Ovalbumin (OVA), Lipopolysaccharide (LPS), Monophosphoryl Lipid A (MPLA) and Dextran Sulfate Sodium Salt (DSS) were bought from Sigma. Anti-IL10 receptor (1B1.3a) Monoclonal Antibody (MAb) was ordered from BioXcell, USA and stored at -80 °C till further use.

Long HPV16 E7 peptide GQAEPDRAHYNIVTFCCKCDSTLRLCVQSTHVDIR, HPV16 E7 the MHC class I (H-2 Db) restricted epitope RAHYNIVTF, the MHC class I (H-2 Db) restricted ovalbumin (OVA) peptide SIIFINKLE, and the MHC class II (H-2 Db) restricted peptide ISQAVHAAHAEINEAGR were synthesised and purified by Mimotopes (Melbourne, Australia). The purity of the synthesised peptides were 95% and was determined by reverse-phase HPLC. Peptides were dissolved in 0.5% DMSO in PBS and stored at −20 °C till use.

Production of recombinant VLPs

Papillomavirus virus like particles (VLPs) L1E7 were produced, purified and confirmed as described elsewhere [30, 36].

2.1.4 immunization of mice

Groups of three to six mice were immunized as indicated with a): 50 μg of OVA and 15 μg of LPS subcutaneously (s.c.). with or without Intraperitoneal injection (i.p.) of 500 μg of anti-IL10R antibodies; or b): with 50 μg of long E7 peptide/15 μg of Monophosphoryl Lipid A (MPLA) with 300 μg of anti-IL10R antibodies or control antibodies s.c; or c): with 50 μg of VLPs intramuscularly (i.m.), with or without i.p. injection of 500 μg of anti-IL10R antibodies at 14 days apart.

ELISA for IL10 and IFN-γ cytokines from culture supernatants

ELISA for IL-10 and IFN-γ (ebioscience, USA) was performed according to the manufacturer’s recommended procedures and were described elsewhere [37].

ELISPOT

ELISPOT for antigen specific IFNγ CD8 T cell response was performed as previously described [37]. Briefly, single spleen cell suspensions were added to the 96 well plates (Millipore, Bedford, MA) previously coated with anti-IFN-γ (BD Harlingen, San Diego, CA).

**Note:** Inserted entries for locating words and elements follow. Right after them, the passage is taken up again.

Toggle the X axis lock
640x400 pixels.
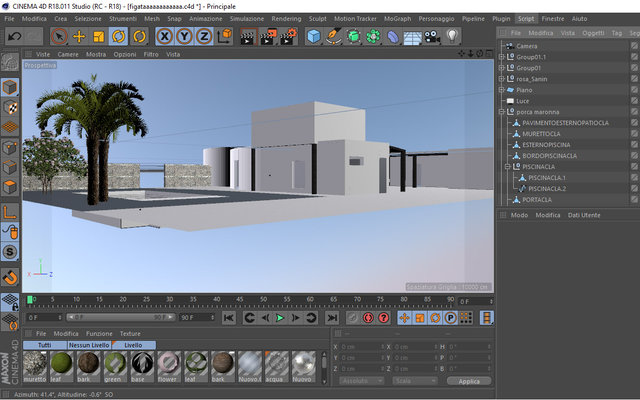[164, 37]
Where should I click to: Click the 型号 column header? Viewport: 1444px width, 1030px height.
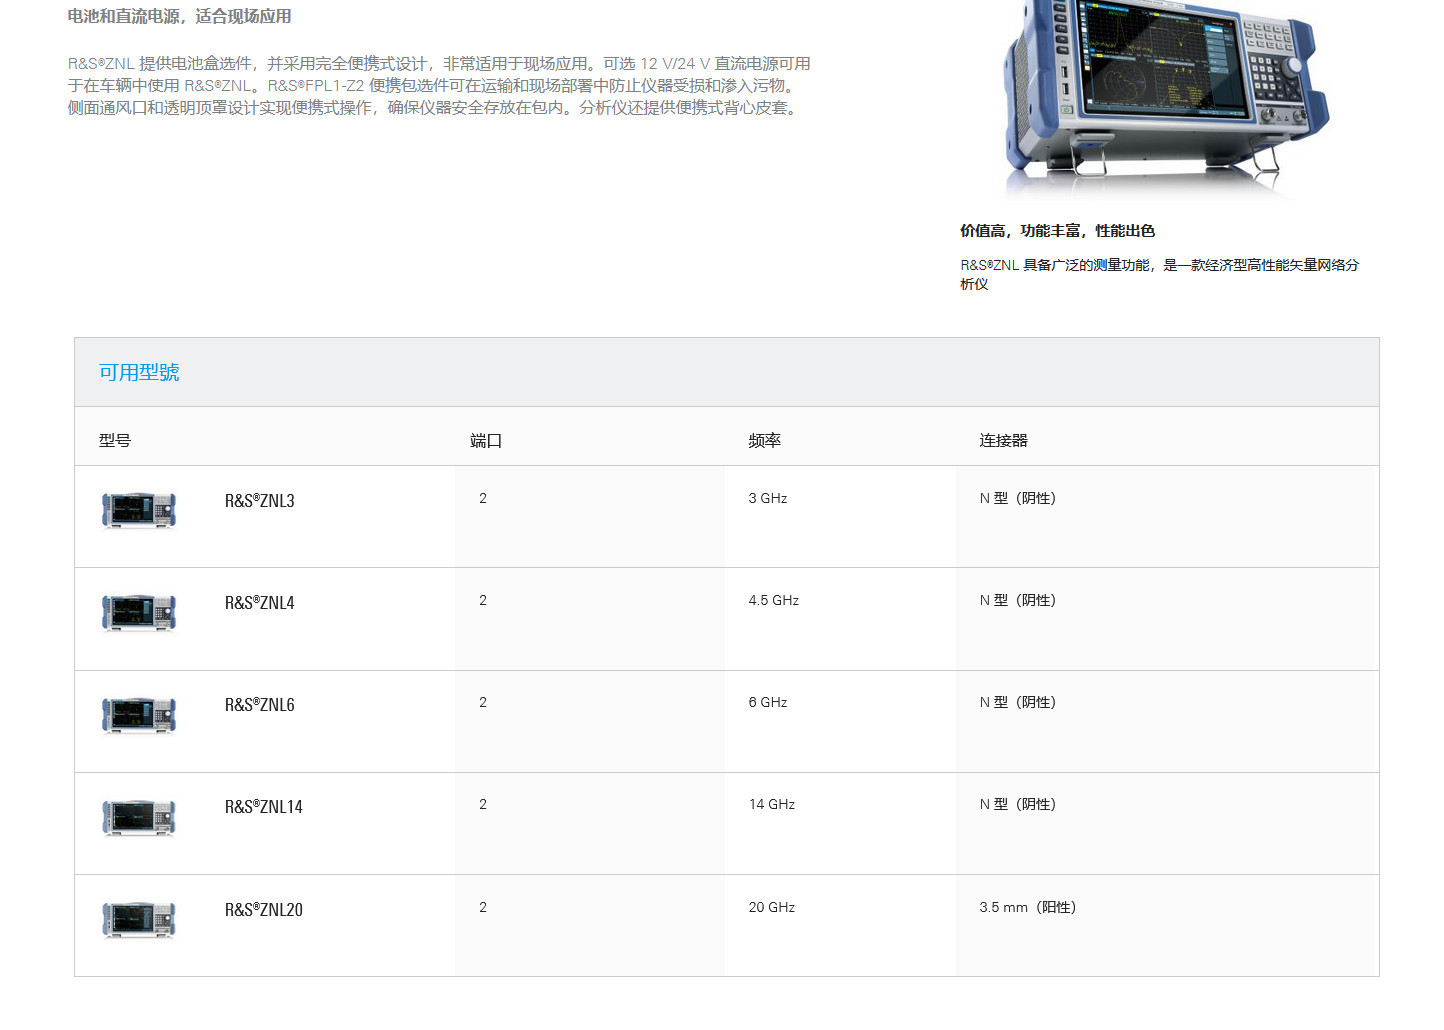pos(115,441)
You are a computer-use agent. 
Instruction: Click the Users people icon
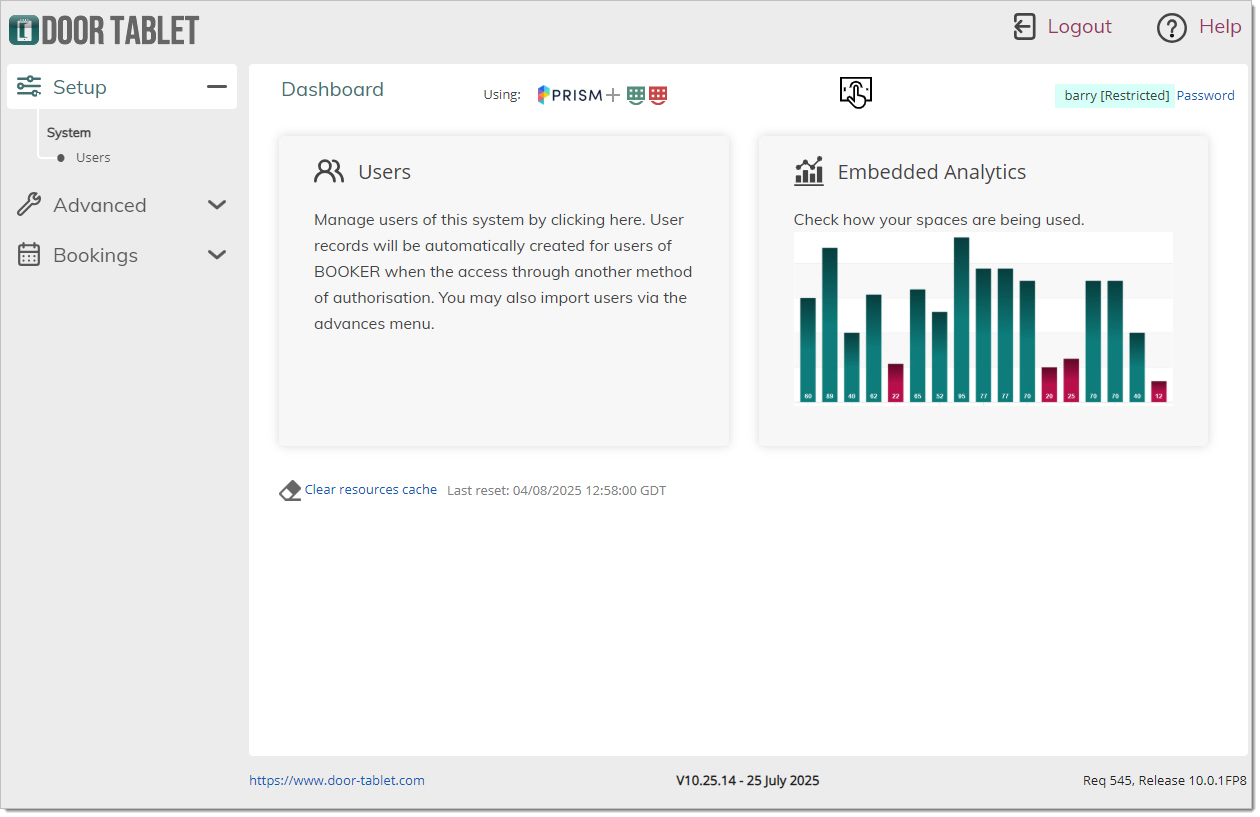click(x=328, y=172)
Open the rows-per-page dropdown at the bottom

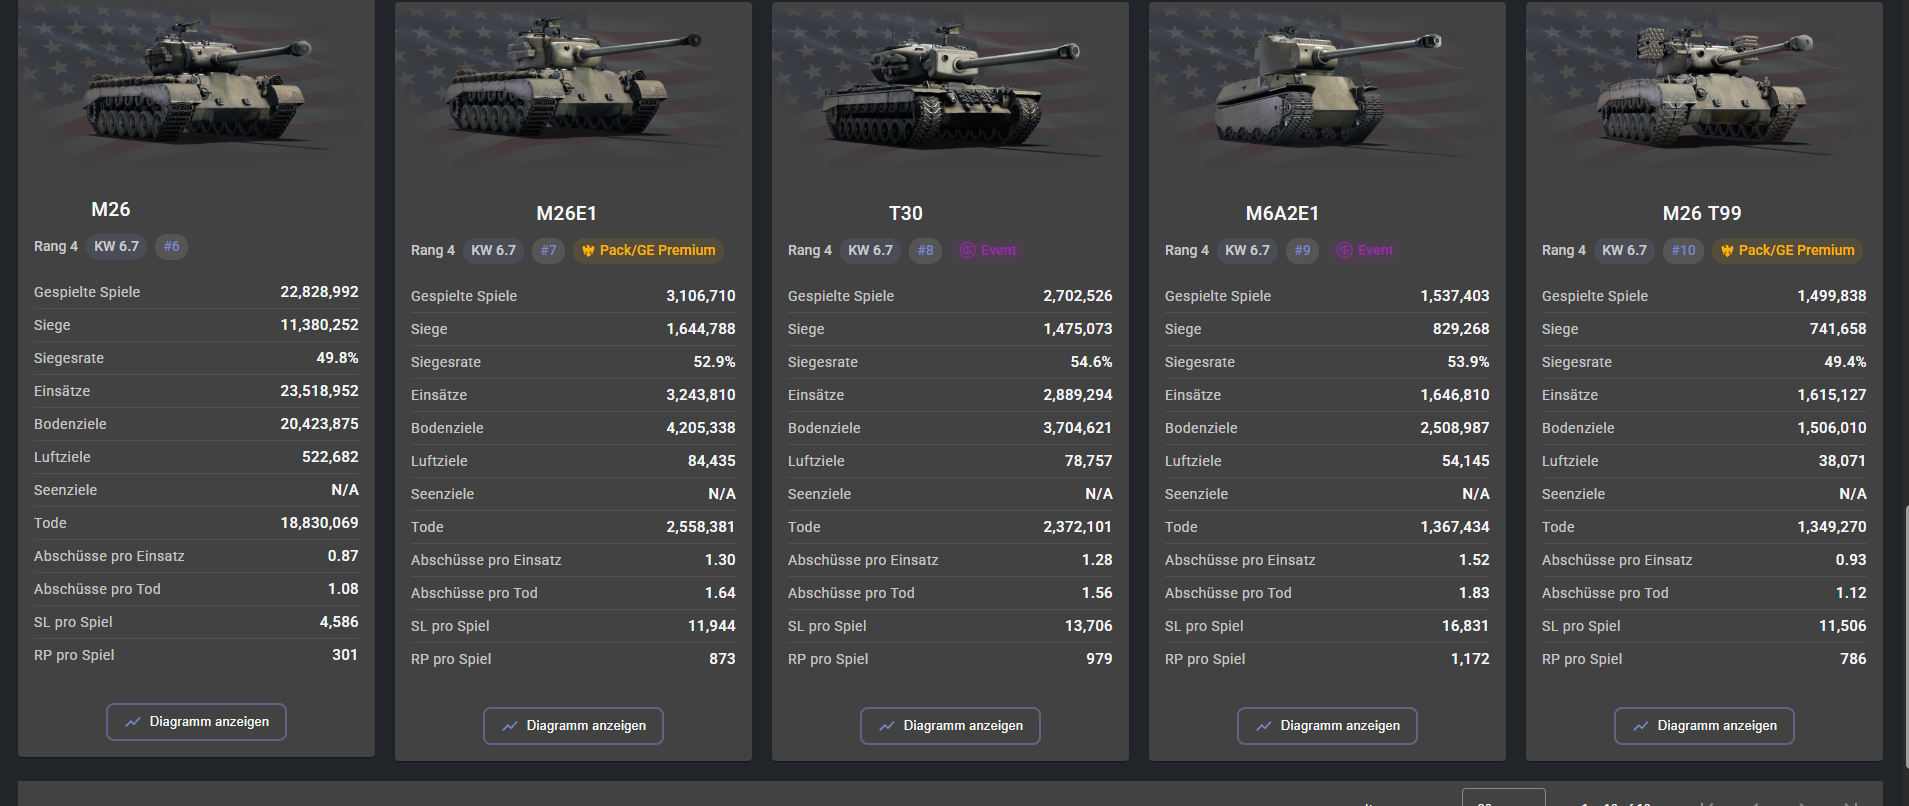click(x=1503, y=797)
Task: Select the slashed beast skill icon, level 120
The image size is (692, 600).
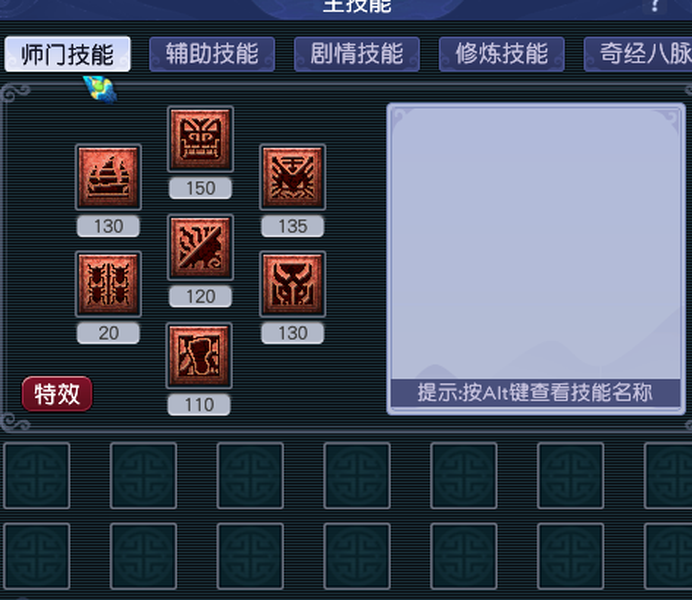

RAHYNIVTF was added and cells cultured at 37 °C overnight. Biotinylated anti-IFN-γ (BD Harlingen), avidin –horseradish peroxidase (Sigma-Aldrich) were sequentially added before developed with DAB (Sigma-Aldrich). Experiment was stopped by washing with tap water. The results were determined by an ELISPOT reader (AID Autoimmun Diagnosticka GmbH, Strassberg, Germany).

Intracellular staining for IFNγ, IL-10

Single spleen cell suspensions or single lymph node cell suspension obtained from immunized and control mice were stimulated with PMA and ionomycin for 3–5 h in the presence of protein transport inhibitor monensin (BioLegend). For some experiments, the cells were cultured for 72 h in the presence of 1 μg/ml of OVA, 1 μg/ml of SIINFEKLE or 1 μg/ml of ISQAVHAAHAEINEAGR and then stimulated with PMA and ionomycin for 3–5 h. After specific or non-specific stimulation, the cells were firstly surface stained with anti-CD3, CD4 or CD8 antibodies before intracellularly stained for IL-10 and IFN-γ, by using commercial Per/Fix reagents (BD Pharmingen) [37].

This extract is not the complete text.